### [Work item]
Reproduce every record below word for word and include no pictures.

### [Task material]
'''
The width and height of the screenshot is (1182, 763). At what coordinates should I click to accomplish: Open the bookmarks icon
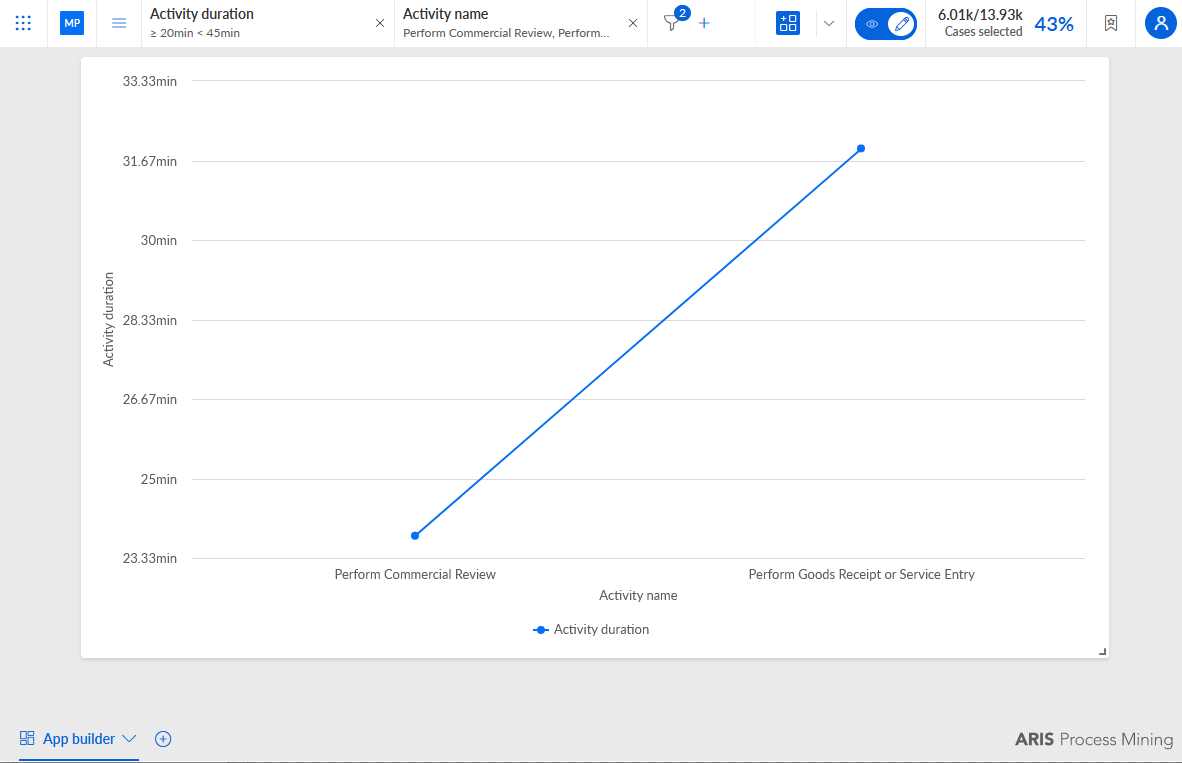1111,23
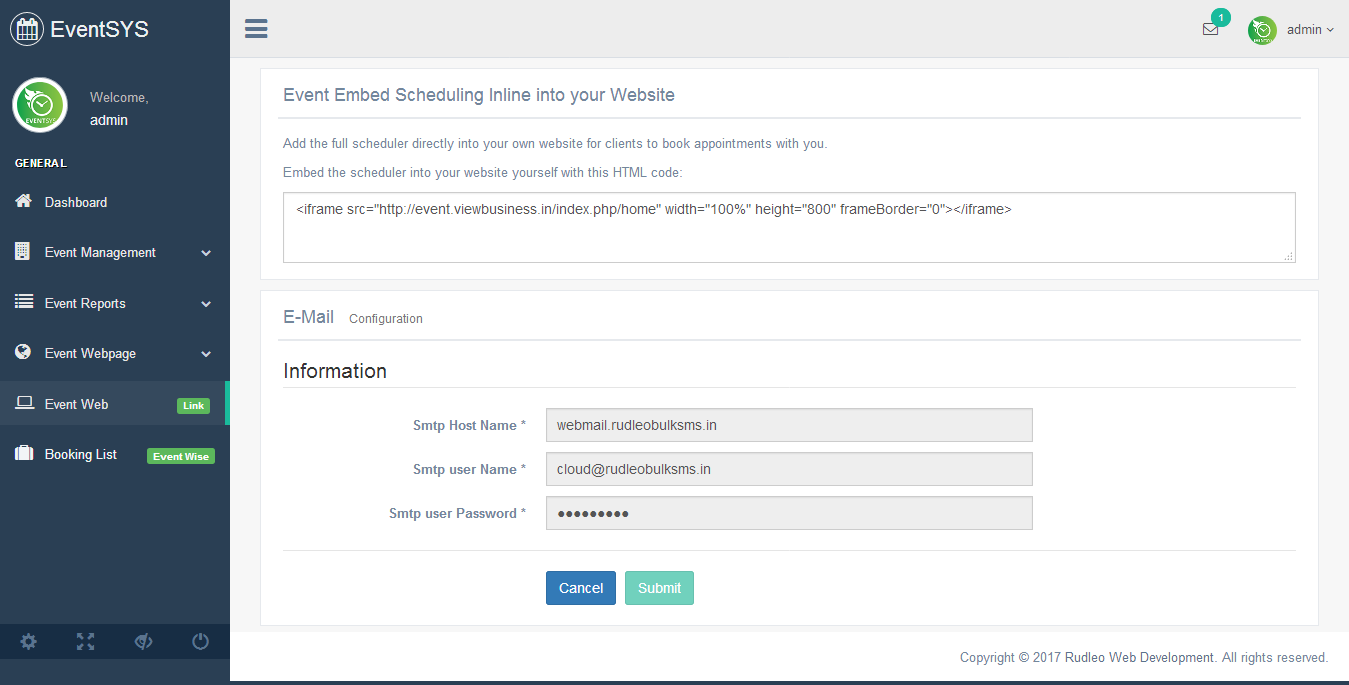Click the power logout icon
Image resolution: width=1349 pixels, height=685 pixels.
(200, 642)
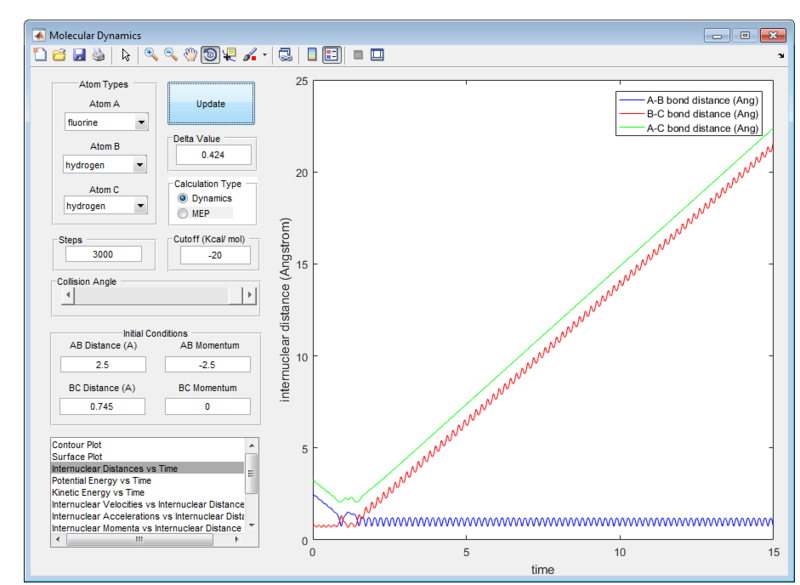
'''
### [Answer below]
The width and height of the screenshot is (1182, 763). At what coordinates should I click to accomplish: Open the bookmarks icon
1111,23
Click the power logout icon
Image resolution: width=1349 pixels, height=685 pixels.
(200, 642)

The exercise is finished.